Janaury 10, 2022 — The Department of Energy’s National Nuclear Security Administration (NNSA) and Office of Environmental Management (DOE-EM) have signed the first contracts as part of the Department’s Uranium Lease and Take-back Program with SHINE Technologies LLC. This is a milestone in the Department’s effort to increase domestic production of molybdenum-99 (Mo-99), a crucial medical isotope used in over 40,000 medical procedures in the United States each day, without the use of highly enriched uranium (HEU).
NNSA’s lease contract will provide SHINE with the low-enriched uranium necessary to produce Mo-99 while DOE-EM’s contract details requirements surrounding the return of any resulting radioactive waste unable to be disposed of commercially once Mo-99 production is complete.
“Signing these contracts with SHINE is a crucial step toward medical isotope autonomy for the United States,” said Corey Hinderstein, NNSA Deputy Administrator for Defense Nuclear Nonproliferation. “Once SHINE begins production, our country will be that much closer to creating a reliable and sufficient supply of these life-saving materials right here at home, while also increasing nuclear security by reducing the use of highly enriched uranium.”
The American Medical Isotopes Production Act of 2012 directed DOE/NNSA to establish a program to make uranium available to medical isotope producers in the United States. Although the Act also requires DOE to establish take-back contracts for spent nuclear fuel and radioactive waste resulting from medical isotope production without a disposal path, there is no spent fuel involved in these contracts.

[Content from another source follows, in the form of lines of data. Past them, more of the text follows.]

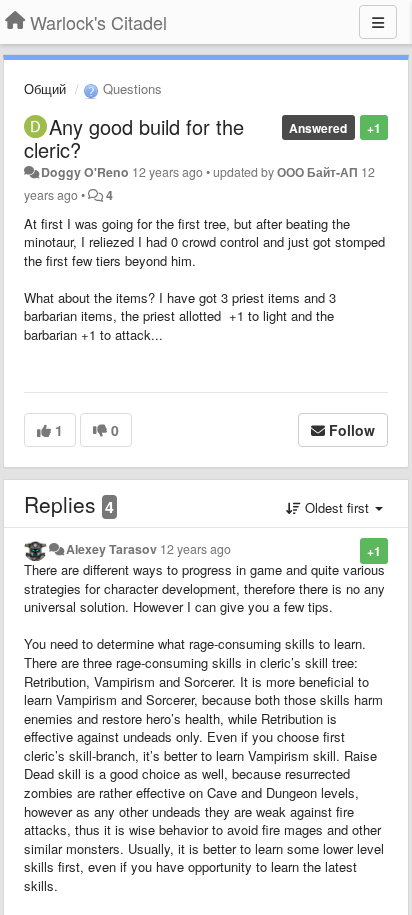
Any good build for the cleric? (134, 138)
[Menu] (378, 22)
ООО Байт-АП (317, 172)
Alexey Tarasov (111, 549)
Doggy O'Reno (85, 172)
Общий (45, 88)
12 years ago (195, 549)
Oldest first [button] (337, 507)
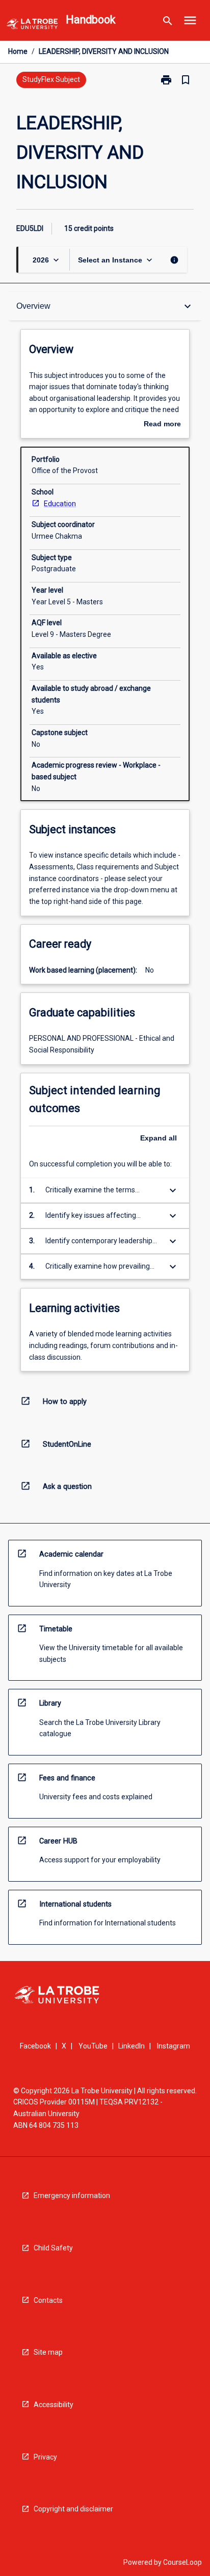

NNSA’s Mo-99 program works to ensure a stable, domestic supply of this critical isotope while also reducing the use of HEU in Mo-99 production. Reducing the use of HEU increases nuclear security because HEU could be used in creating a nuclear or radiological weapon.
SHINE Technologies, LLC, of Janesville, Wisconsin, is one of NNSA’s cooperative agreement partners. In October 2021, NNSA awarded SHINE $35 million to support their efforts to produce Mo-99 commercially by the end of 2023.
To establish a reliable domestic Mo-99 production base in the United States, NNSA has also provided financial assistance to potential medical isotope producers. NNSA has implemented this by competitively awarding cost-shared cooperative agreements to commercial entities as well as providing funds to DOE’s National Laboratories to support development of non-HEU Mo-99 production technologies.